I store documents submitted by users, with optional tags (lists of strings):

CREATE TABLE doc (
  user_id uuid,
  date text, // part of partition key, to distribute data better
  doc_id uuid,
  tags list<text>,
  contents text,
  PRIMARY KEY((user_id, date), doc_id)
);

What is the best way to implement tag filtering? A user can select a list of tags and get documents with the tags. I thought about:

1) Full denormalization - include tags in the primary key and insert a doc for each subset of specified tags. This will however lead to large disk space usage, because there are 2**n subsets (for 10 tags and a 1MB doc 1000MB would be written).

2) Secondary index on 'tags' collection, and using queries like:
SELECT * FROM doc WHERE user_id=? AND date=? AND tags CONTAINS=? AND tags CONTAINS=? ...

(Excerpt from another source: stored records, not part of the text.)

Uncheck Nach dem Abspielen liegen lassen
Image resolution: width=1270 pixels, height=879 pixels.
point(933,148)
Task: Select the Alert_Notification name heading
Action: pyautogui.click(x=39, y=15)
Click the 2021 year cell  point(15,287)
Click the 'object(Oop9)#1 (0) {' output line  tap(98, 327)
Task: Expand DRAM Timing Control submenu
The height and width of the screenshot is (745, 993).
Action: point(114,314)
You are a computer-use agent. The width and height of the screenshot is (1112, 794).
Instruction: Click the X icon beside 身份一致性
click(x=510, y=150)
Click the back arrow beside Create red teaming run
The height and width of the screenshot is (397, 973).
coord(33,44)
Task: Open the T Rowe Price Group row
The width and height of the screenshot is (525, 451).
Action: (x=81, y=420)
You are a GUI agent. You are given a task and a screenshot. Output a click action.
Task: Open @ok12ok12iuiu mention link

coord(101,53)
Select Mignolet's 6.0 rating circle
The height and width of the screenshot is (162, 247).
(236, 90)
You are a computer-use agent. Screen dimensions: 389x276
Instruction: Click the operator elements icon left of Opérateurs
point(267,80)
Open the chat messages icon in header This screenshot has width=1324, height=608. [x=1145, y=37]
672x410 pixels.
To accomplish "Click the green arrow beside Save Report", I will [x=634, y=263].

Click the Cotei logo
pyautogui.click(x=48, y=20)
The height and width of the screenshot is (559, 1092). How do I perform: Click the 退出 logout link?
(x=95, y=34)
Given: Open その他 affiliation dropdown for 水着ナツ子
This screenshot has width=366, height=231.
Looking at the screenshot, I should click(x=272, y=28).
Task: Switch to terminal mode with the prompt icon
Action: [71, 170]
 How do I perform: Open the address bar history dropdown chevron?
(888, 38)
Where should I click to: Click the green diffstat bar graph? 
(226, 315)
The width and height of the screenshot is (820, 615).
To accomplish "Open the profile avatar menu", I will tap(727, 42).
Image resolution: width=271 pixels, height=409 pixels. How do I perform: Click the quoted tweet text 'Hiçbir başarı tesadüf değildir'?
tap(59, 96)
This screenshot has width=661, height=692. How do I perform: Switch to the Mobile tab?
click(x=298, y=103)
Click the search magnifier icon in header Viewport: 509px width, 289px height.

Since I will supply partition key value, I assume there will be no problems with contacting multiple nodes. But how well will it work for hundreds of thousands of results? I think intersection of tag matches needs to be performed in memory so it will not scale well.

3) Partial denormalization - do inserts for each single tag and then manually compute intersection. However in the worst case it can lead to scanning almost the whole table.

4) Full denormalization but without contents. I would get correct doc_ids fast, then I would need to use '... WHERE doc_id IN ?' with potentially a very large list of doc_ids.


What's Cassandra's way to implement this?